Noting that their questions to the Ministry regarding the rationale for retention were not answered because there was no clear policy on retention, they said: "As a part of the document submitted for review, the auditors learned that the decision to retain or not to retain students rests with the building principal and his/her philosophical stance on retention.
"The lack of clear policy on retention allows principals to make decisions that conceivably change from building to building. The probability of a child being retained is closely aligned to the individual philosophy of the building principal of school she or he attends.'' The percentage of "retainees'' or repeaters in primary schools ranged from five percent at Heron Bay and Port Royal to 18 percent at Victor Scott, Dellwood, and Purvis.
At the high school level, the percentage ranged from 11 percent at Warwick Academy (then a Government school) to 52 percent at Sandys Secondary.
"The Ministry has the responsibility for determining a system-wide policy on retention, an issue which begins with children, but has lasting effects into adult life,'' the auditors pointed out.
Education Minister Jerome Dill has refused to comment on retention and other specific issues raised in the audit report.
But Opposition Leader Jennifer Smith told The Royal Gazette : "I'm not surprised that we don't have statistics in terms of retention.
Report: Retention level high "Some people do not have what one would consider basic skills that they should have upon graduating, so you have to question what is the standard.
"If we're going to change a system, let's at least do it right and put in the standards and tell us how we're going to reach them and tell us how we're going to assess how we've reached them.'' But Ms Smith -- who is also the Shadow Education Minister -- refused to blame schools for keeping students back.
"I do not want schools to sell a child short by graduating them without the skills they should have for graduation,'' she said.
"I have to give them credit for taking that stance.
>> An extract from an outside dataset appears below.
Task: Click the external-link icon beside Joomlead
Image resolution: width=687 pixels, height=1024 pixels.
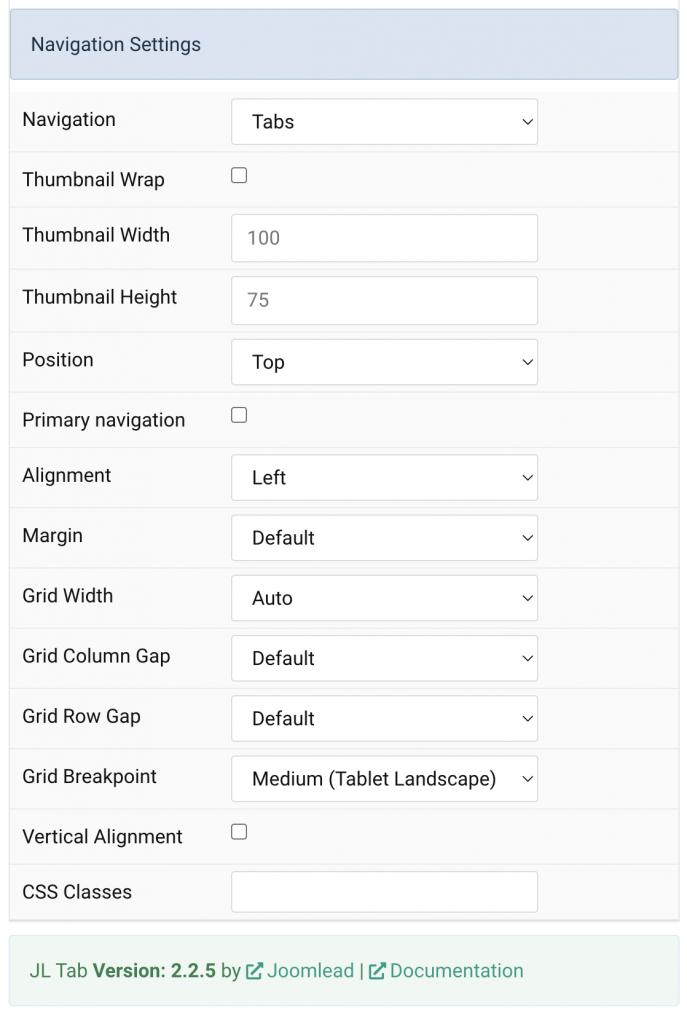Action: click(x=255, y=970)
It's not always popular (to keep a student back). Parents don't like the retention. Students don't like it, but it is in their best interest. But what would be in their better interest is to teach them in a way that they can best learn.
"Now that we know that children learn in different ways and therefore you must teach them in different ways, rather than making the child the victim of our lack of alternative teaching styles and skills by saying you did not learn this this year so you must stay back, you're suppose to change the way you teach the child.
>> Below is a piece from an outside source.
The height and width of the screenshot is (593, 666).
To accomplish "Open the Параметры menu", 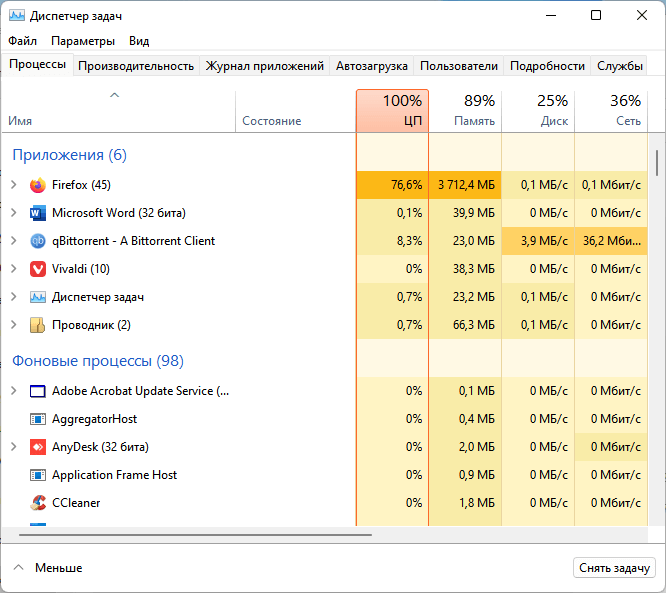I will tap(83, 41).
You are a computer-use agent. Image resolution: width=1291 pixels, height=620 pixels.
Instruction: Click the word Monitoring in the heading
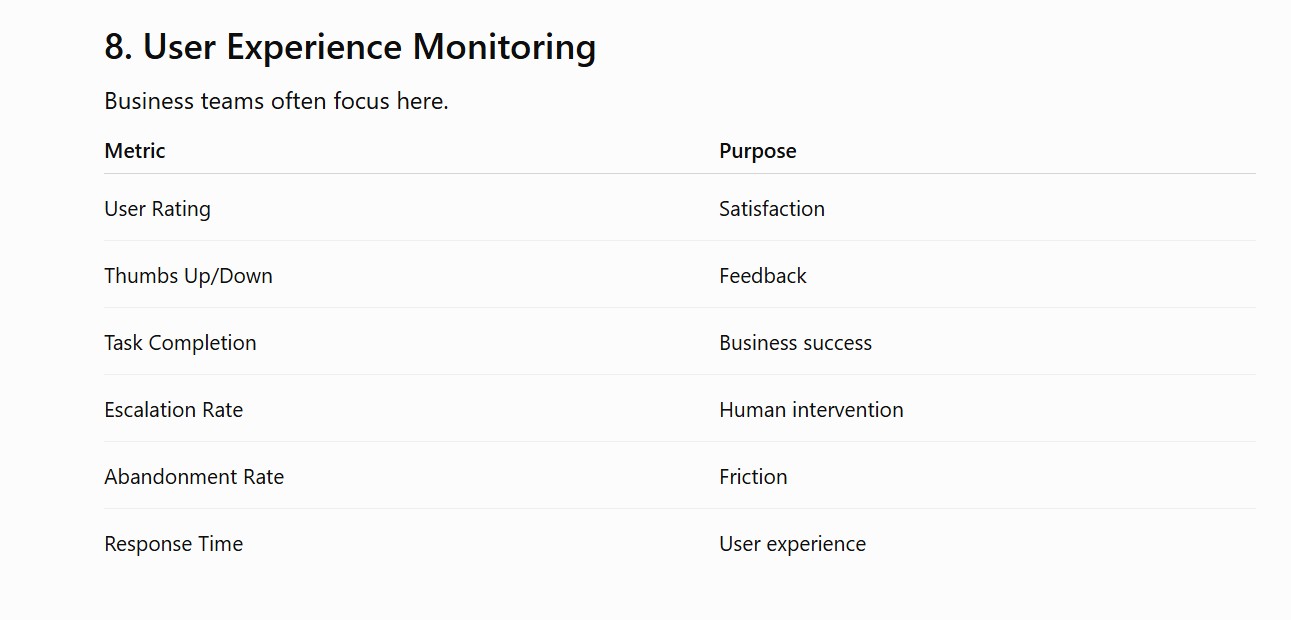[504, 47]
"The way to ensure that children learn is to teach them in the way that they can best learn. The current system does not offer that. So we must ensure that the new system does.
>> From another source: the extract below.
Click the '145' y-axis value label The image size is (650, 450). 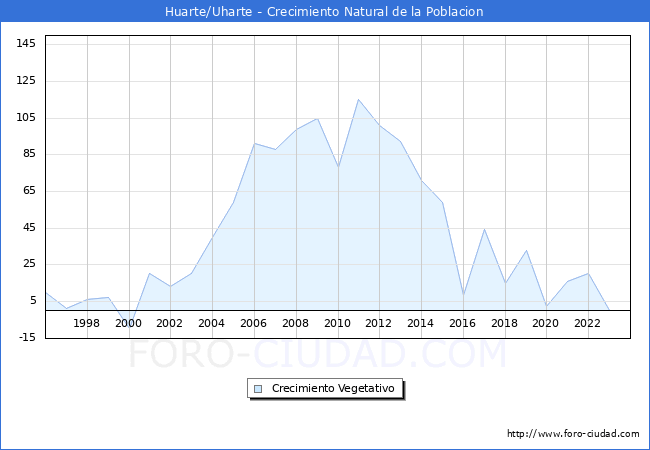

"But in the interim since we do not have a system that does that, there's no way that I would condemn schools who are doing their best to ensure that children don't leave their facility without the necessary skills.'' Responding to the $8.7 million spent in 1993/94, Ms Smith added: "That's a cost that existed because you had a system that was not teaching children in a way it should have.
"But if you're going to change the system, then you should incorporate the different teaching skills, which Government has said that it will, into the system.'' Executive members of the Association of School Principals are scheduled to discuss the audit report at a meeting next week.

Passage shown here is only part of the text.